La payasa durante una actuación. / Pro Light Producciones
El paso por los hospitales, ¿le ha marcado en su crecimiento profesional?
Trabajar con los payasos de hospital fue un lugar de aprendizaje brutal. El medio hospitalario es muy distinto a cualquier otro medio artístico porque en otro medio artístico salimos a hacer y a que nos miren y en el medio hospitalario entramos sin saber qué podemos aportar, igual no puedes hacer reír, igual simplemente cambiar el ambiente que había antes de tu llegada. El objetivo es otro y para ello es necesario poner la mirada en cosas muy finas y muy sutiles y mucho en la lectura de lo que pasa afuera. Todo eso han sido herramientas de aprendizaje para luego llevarlas a otros lugares. Hay veces que las llevas a la calle y no son tan visibles porque en la calle todo es más grande, pero esas herramientas dan recursos para prestar atención a cositas que a veces pasan de manera más sutil. Para mí trabajar como pasaya de hospital fue un regalazo, una gran oportunidad y gran aprendizaje.
Para ser clown, ¿hay que tener algunas cualidades?

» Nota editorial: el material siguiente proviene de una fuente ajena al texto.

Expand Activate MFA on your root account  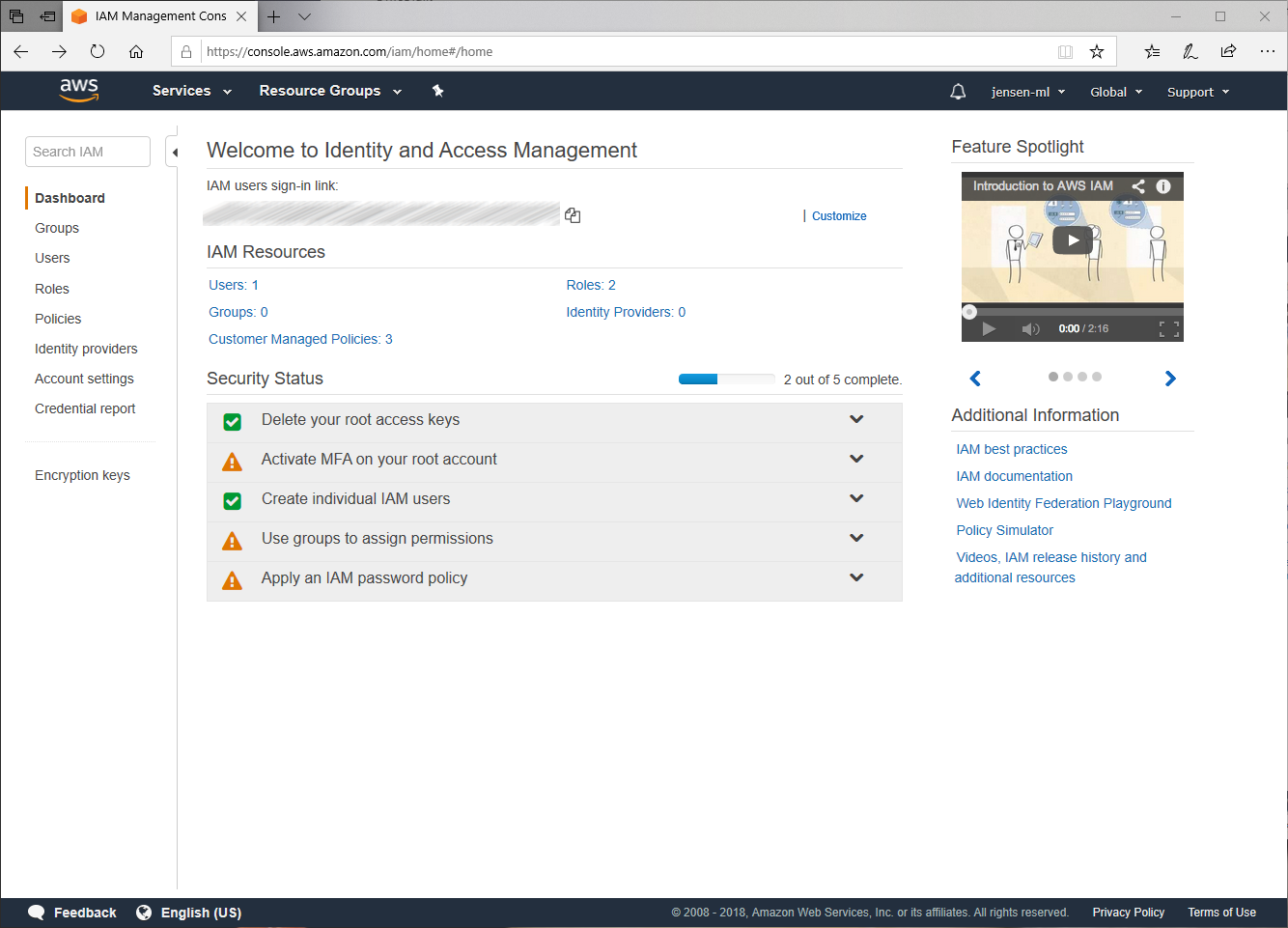[x=855, y=460]
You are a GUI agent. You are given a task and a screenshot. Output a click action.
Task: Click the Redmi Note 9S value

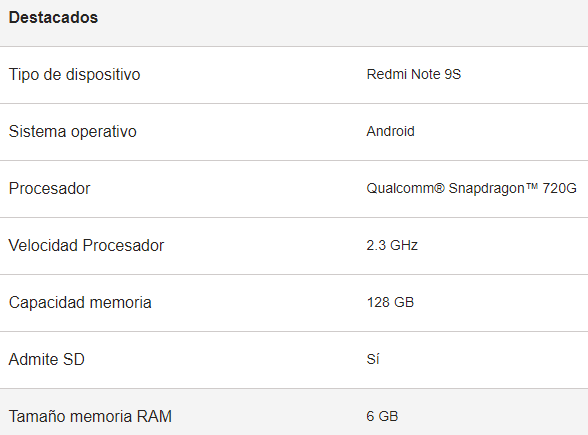coord(414,74)

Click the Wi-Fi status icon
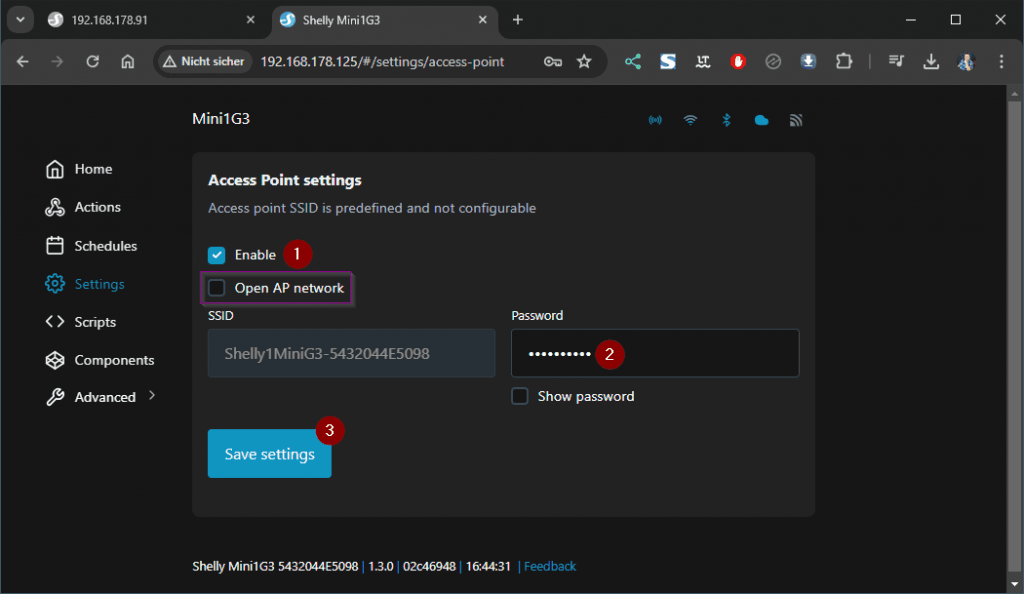(x=690, y=120)
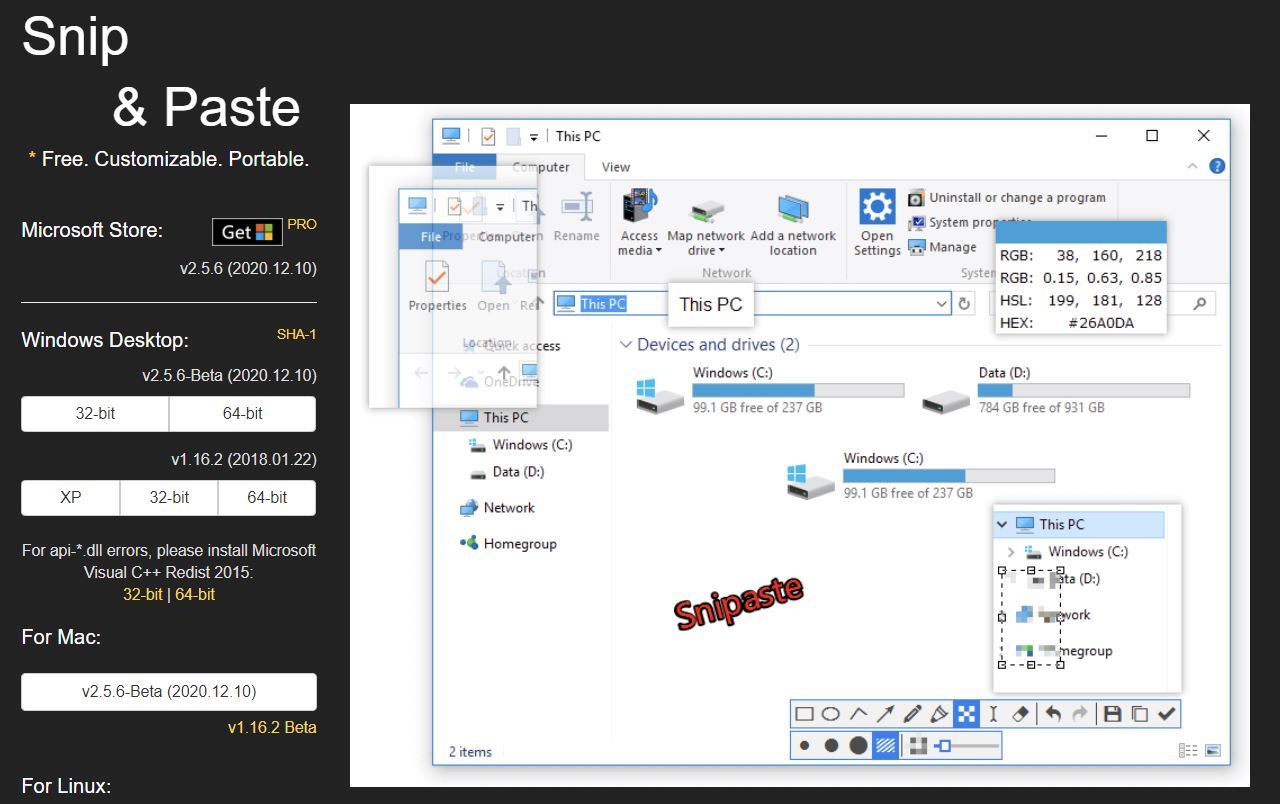Select the rectangle shape tool
The width and height of the screenshot is (1280, 804).
804,714
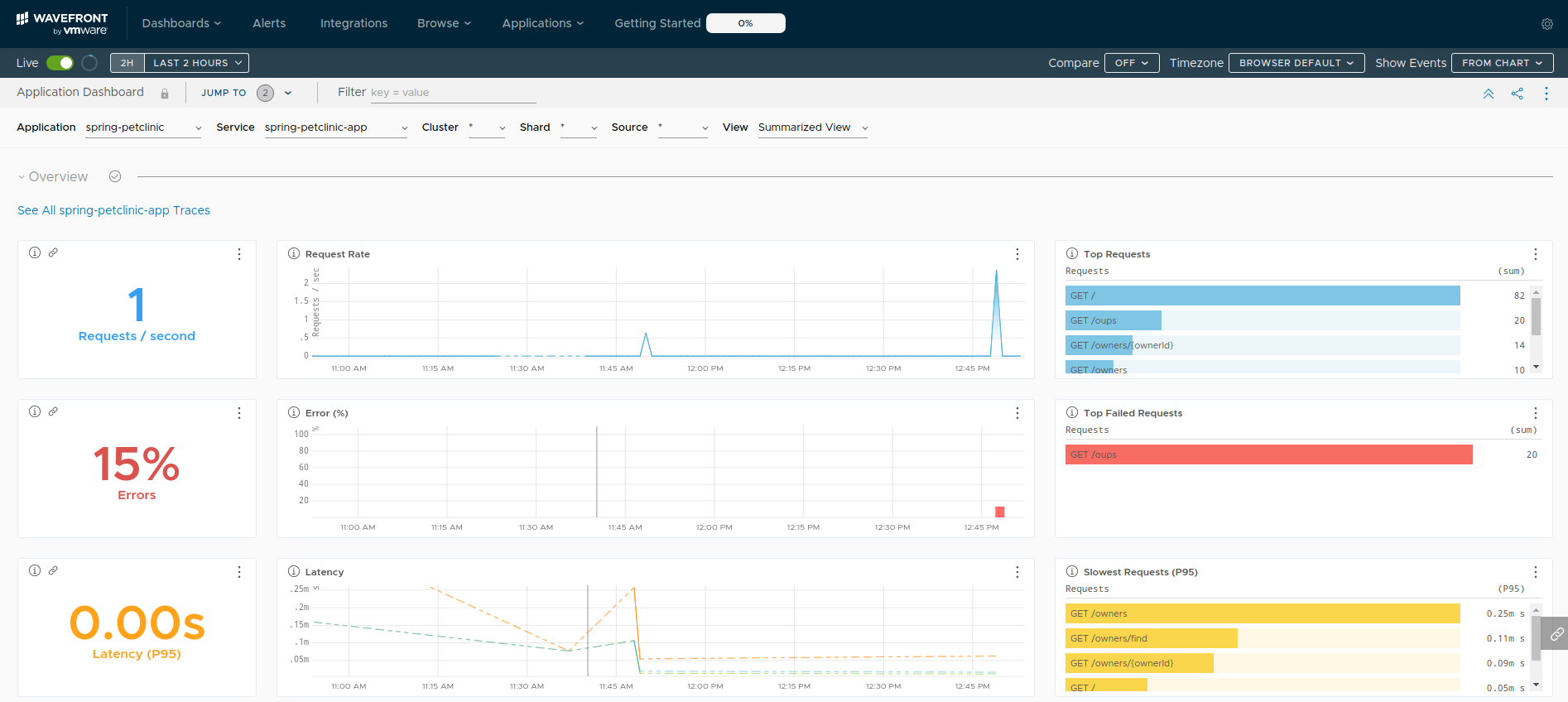This screenshot has width=1568, height=702.
Task: Click the share dashboard icon
Action: (x=1517, y=94)
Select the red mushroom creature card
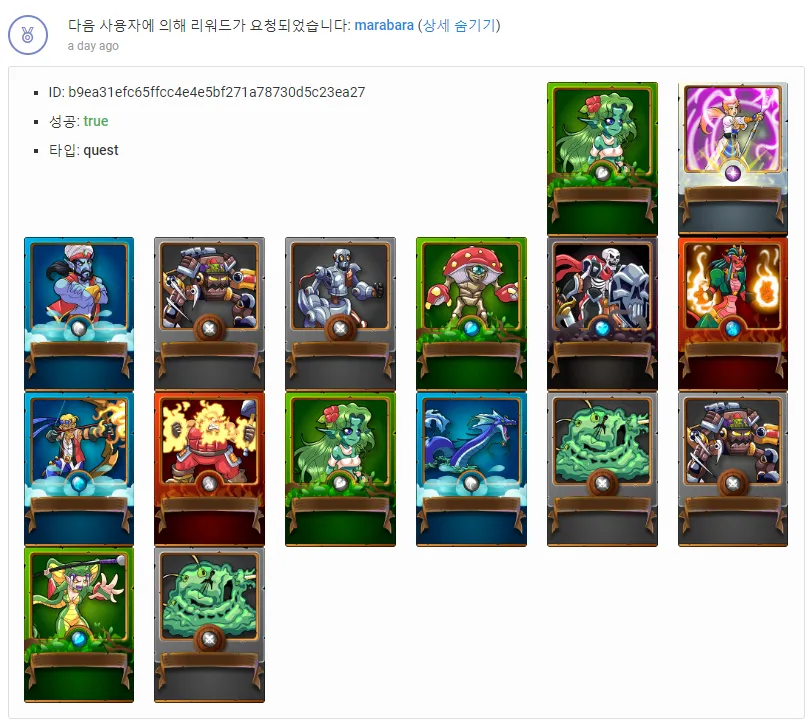This screenshot has height=726, width=812. point(471,314)
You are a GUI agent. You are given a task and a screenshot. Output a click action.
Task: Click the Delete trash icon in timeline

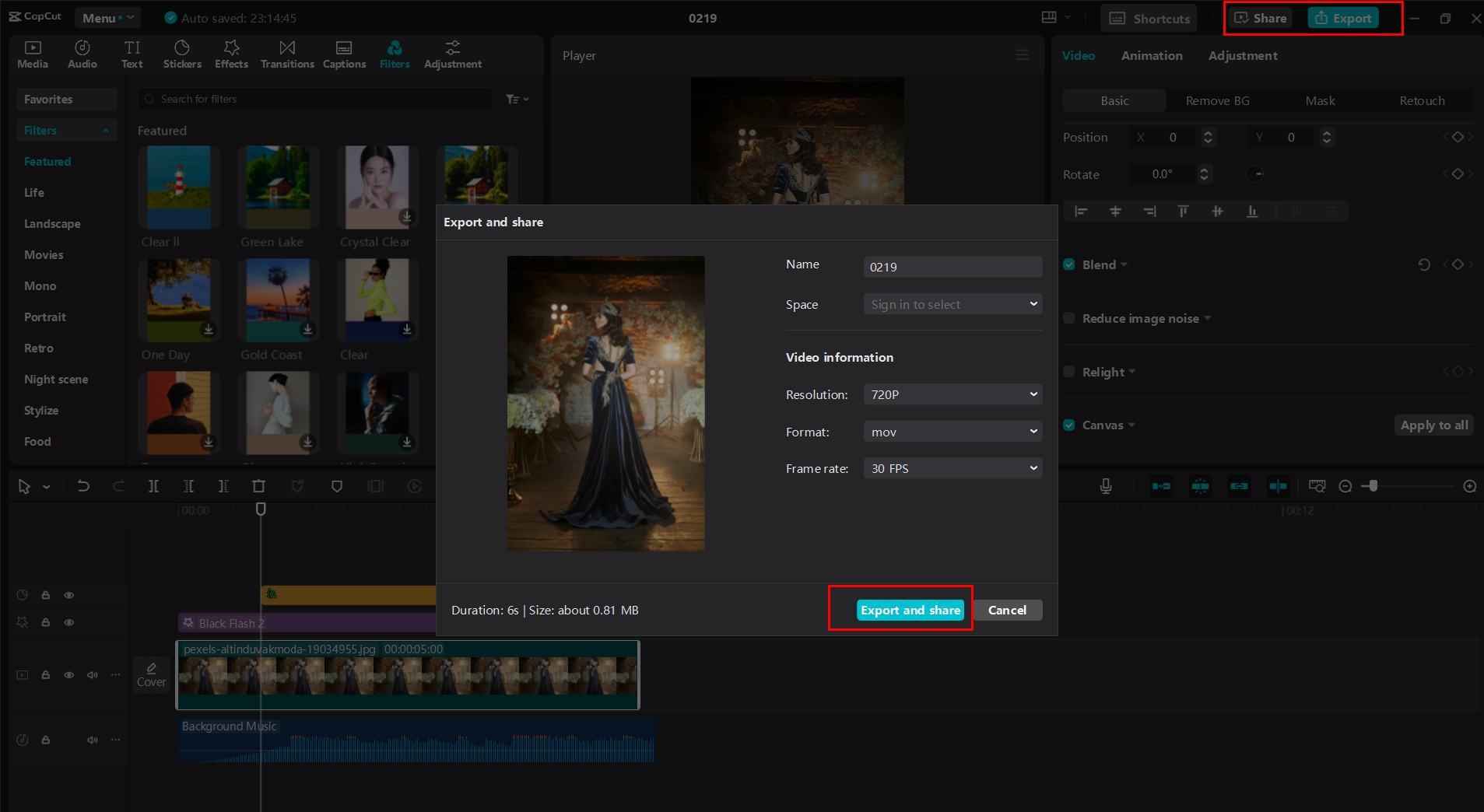[x=258, y=486]
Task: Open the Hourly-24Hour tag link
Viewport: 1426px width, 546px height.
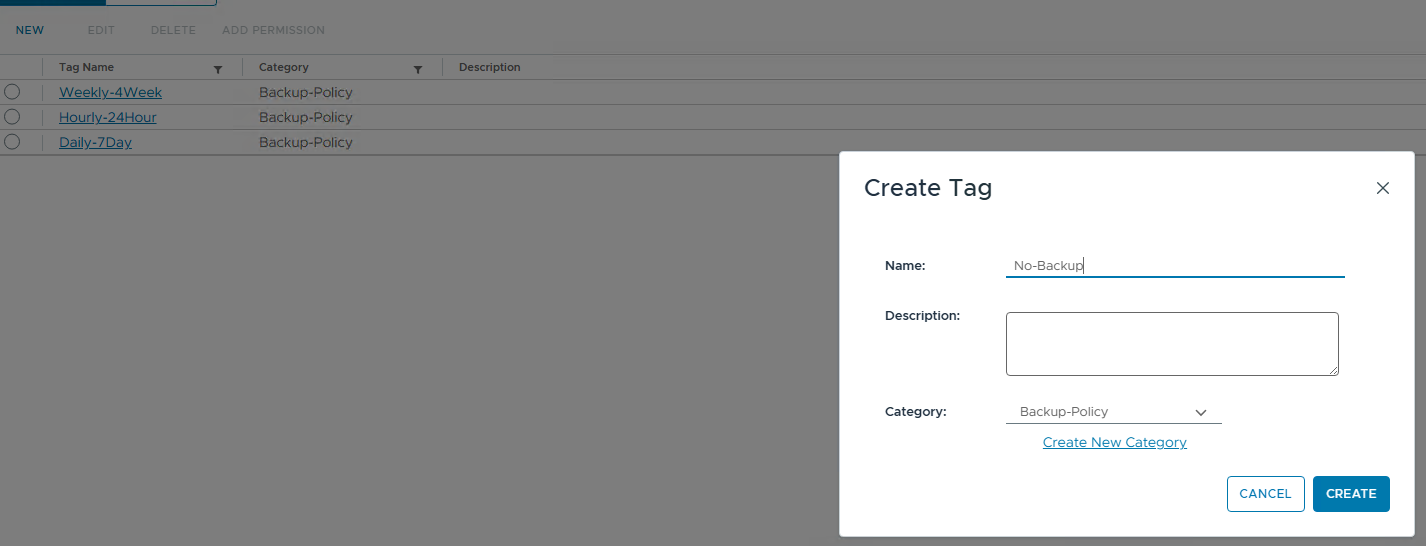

La escucha. Hay que saber escuchar, pero el mundo del payaso es tan amplio que igual si viene otra persona y diría otra cualidad. Desde mi punto de vista es importante poder escuchar. Tú tienes tu propuesta, porque en el espectáculo hay un trabajo que está escrito, y nunca sale igual porque una nunca está al cien por cien igual y otra cuestión es que el público nunca está igual. Si permites que el trabajo que está escrito esté receptivo a todo lo que pasa, vas a hacer que sea más vivo en cada actuación. De ahí que defienda que la escucha es importante. Escucha con uno mismo, decirse qué me está pasando, cómo me afecta… lo típico, te cruza un perro ladrando cuando estás en el escenario. Escuchar eso que pasa, lo que vives, para poder incluirlo dentro de lo que estás haciendo.